Restoring a sense of justice. What the film shows above all is that the work of organisations like Civitas Maxima and GJRP goes far beyond the legal level. Restoring a sense of justice and informing the affected communities of the criminal prosecutions happening abroad is also equally important.
“Justice for some victims gives tremendous hope to all the victims of the civil war because it shows that just because your government is doing nothing, it doesn’t mean nothing is happening,” Alain Werner, founder and director of Civitas Maxima, told Geneva Solutions.
By engaging with communities through theatre, as well as the previously launched cartoon programme, Musu’s Diary, initiatives such as these also help to make law and justice comprehensible for the affected population.
“For organisations like Civitas Maxima the central question is: does our work have any direct impact?”, director Braguinsky Cascini said at the FIFDH screening.
Will there be justice for Liberia? Even though in 2009, the Truth and Reconciliation Commission of the Liberian government called for the creation of a domestic criminal court, its recommendations were never implemented.
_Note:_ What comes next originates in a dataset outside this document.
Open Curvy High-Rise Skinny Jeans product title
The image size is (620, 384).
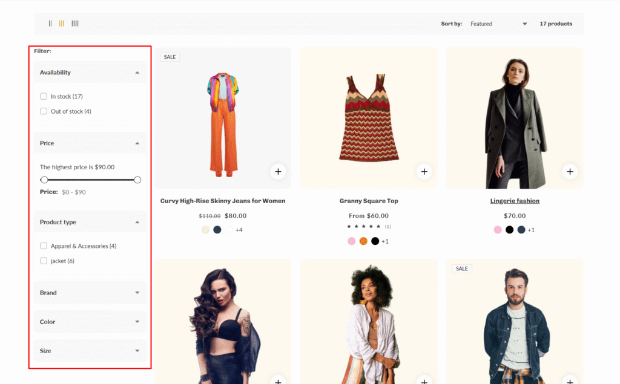(x=223, y=201)
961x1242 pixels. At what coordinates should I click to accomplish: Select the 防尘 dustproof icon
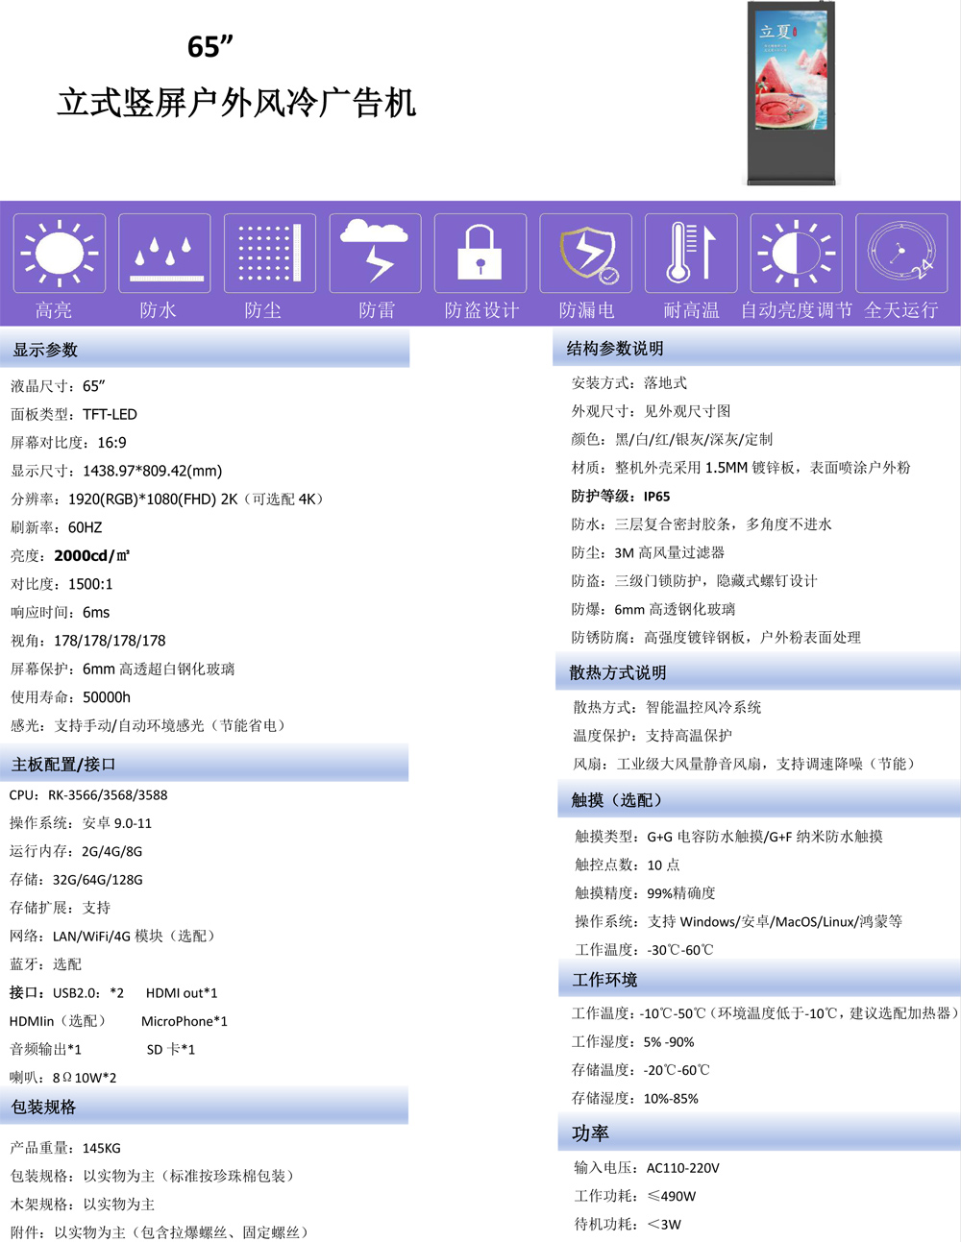268,252
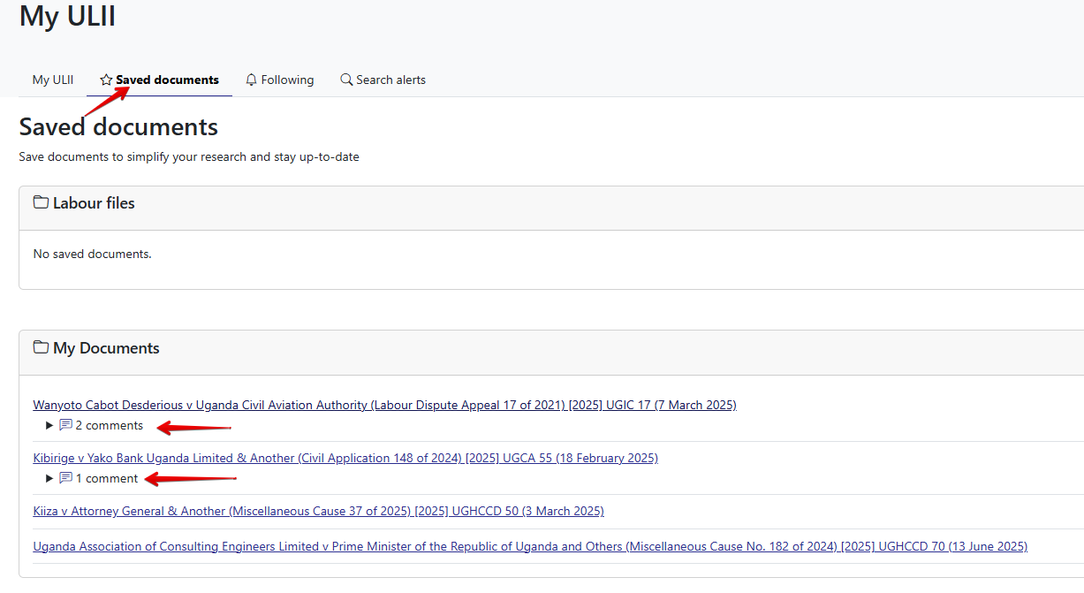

As a result, hardly any Liberians have been held accountable for the atrocities committed during the war, unlike in neighbouring Sierra Leone, where a special court was established in 2002 to prosecute war crimes committed during the decade-long Sierra Leonean civil war (1991-2002).
Establishing a domestic court is a controversial topic in Liberia. Because many former war criminals still hold high positions in the state administration, some fear a criminal court would jeopardise the country’s peace.
But law enforcement is essential precisely to ensure long-term peace in Liberia. Because, as musicians Jackie Russ and Triple Skillz sing in the film's closing credits, “peace without justice is fragile”.